Christmas morning, early.
It's still dark - as dark as it can be in a big city - and as silent as ever I have heard this city. I stand in the middle of the street, listening. The only thing I can hear is the echoing bell sound of the wind chimes on our porch. I can't decide if the utter stillness is eerie, in a city this size, or peaceful.
When my cab driver arrives, he tells me that he lived in this very house when he first moved to town 13 years ago, and the city seems much smaller.
We talk about the East Coast, where he came from, and the Midwest. His route to the airport is faster than that of the guy who drove me last time, and involves a street I've never seen that suddenly connects with the street I always take: a shortcut I never knew, and I'm learning a month before I leave.
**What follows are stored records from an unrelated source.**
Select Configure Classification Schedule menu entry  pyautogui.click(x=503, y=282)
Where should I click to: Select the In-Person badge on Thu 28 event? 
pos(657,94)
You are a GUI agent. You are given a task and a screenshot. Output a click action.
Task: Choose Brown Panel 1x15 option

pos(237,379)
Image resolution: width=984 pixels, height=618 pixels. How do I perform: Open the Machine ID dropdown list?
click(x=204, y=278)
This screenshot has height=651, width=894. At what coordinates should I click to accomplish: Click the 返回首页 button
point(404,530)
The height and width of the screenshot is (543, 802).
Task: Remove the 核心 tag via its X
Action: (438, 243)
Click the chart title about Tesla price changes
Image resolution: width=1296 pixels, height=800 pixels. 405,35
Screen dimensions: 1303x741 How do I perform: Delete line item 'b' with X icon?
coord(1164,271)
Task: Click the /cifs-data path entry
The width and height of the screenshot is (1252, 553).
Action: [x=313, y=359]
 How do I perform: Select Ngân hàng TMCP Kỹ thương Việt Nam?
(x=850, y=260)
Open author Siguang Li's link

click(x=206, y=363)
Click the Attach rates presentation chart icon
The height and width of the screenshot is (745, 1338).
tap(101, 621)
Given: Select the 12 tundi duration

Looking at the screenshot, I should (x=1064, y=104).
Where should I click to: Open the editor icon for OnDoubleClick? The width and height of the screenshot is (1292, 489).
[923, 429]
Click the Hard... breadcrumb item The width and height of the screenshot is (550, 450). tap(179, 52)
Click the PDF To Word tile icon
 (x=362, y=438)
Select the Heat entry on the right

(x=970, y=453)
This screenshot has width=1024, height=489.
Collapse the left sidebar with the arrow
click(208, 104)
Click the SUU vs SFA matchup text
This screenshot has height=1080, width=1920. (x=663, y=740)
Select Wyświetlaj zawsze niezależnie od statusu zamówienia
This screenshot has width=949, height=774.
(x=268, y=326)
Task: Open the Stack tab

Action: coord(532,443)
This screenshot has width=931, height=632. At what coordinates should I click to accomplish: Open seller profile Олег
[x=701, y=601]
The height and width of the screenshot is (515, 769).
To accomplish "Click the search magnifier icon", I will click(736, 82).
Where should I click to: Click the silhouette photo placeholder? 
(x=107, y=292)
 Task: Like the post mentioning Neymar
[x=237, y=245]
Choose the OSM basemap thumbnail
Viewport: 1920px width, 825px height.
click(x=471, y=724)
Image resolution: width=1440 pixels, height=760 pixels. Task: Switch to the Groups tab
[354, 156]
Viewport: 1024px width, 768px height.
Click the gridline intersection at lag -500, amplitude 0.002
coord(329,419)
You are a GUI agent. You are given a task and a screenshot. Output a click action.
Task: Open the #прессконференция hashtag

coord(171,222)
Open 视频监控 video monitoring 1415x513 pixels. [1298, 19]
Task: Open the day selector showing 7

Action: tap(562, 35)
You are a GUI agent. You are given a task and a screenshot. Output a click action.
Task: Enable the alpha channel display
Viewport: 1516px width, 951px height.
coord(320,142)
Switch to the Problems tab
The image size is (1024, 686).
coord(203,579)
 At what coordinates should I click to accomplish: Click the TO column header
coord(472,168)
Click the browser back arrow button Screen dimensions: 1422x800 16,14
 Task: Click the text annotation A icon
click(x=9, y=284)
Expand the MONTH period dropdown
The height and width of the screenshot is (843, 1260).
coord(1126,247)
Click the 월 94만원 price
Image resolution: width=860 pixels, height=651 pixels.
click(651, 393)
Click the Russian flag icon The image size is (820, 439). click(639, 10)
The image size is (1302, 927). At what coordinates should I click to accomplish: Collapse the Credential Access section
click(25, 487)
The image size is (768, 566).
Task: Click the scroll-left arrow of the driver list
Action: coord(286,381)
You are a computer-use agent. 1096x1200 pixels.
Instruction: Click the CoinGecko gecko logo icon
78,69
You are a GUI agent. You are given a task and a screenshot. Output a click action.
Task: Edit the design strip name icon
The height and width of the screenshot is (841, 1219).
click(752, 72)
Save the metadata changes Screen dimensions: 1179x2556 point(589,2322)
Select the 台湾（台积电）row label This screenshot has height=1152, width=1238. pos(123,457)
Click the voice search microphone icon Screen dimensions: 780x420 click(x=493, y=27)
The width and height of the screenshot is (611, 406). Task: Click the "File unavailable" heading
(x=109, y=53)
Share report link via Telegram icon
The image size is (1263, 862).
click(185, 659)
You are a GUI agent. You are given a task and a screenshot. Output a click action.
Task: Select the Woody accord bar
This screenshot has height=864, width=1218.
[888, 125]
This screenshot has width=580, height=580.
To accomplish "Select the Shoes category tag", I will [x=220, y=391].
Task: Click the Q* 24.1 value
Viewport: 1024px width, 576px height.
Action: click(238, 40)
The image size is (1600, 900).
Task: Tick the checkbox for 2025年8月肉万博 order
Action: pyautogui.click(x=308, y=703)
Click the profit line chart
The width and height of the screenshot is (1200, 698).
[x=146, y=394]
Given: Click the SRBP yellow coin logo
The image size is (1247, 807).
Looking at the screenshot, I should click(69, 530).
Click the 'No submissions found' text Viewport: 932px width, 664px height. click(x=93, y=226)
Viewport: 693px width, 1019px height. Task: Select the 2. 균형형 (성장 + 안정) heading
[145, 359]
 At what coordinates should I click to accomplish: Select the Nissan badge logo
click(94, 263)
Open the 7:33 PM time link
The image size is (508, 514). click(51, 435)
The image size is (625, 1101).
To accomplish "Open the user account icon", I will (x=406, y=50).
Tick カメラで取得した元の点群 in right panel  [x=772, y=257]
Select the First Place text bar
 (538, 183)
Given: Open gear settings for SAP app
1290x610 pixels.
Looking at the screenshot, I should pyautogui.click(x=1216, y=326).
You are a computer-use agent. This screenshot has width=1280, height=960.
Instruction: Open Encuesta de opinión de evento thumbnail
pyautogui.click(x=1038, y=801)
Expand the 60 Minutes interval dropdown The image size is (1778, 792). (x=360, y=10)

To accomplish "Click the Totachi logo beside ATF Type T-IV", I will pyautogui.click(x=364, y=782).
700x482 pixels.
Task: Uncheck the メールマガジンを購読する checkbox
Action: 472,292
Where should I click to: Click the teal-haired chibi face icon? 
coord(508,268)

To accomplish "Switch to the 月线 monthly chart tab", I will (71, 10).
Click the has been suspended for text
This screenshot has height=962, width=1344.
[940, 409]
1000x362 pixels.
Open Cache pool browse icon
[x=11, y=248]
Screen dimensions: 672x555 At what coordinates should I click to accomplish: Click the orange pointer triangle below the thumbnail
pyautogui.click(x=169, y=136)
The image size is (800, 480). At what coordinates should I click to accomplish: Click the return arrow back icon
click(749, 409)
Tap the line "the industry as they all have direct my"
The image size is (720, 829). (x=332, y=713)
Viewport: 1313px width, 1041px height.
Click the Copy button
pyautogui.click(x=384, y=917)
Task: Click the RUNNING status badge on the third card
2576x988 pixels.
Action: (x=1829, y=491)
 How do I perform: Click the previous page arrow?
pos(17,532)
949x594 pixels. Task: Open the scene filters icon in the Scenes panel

"It's never felt like home here," he says, "even though I've been here a long time."
"It's always felt like home to me, but family trumps in the end," I tell him.
I give him a big tip, because it is Christmas and he saved me $8 even wih the tip on the faster route.
I'm through security less than 30 minutes after I called for the cab. It's 4:15 am, and the only thing to do is find the bucks of star, where maybe a chai can compensate for the two hours of quasi-sleep I got last night.
The barista cheerfully wishes me a merry Christmas at 4:30 am, with the line for coffee stretching out the door.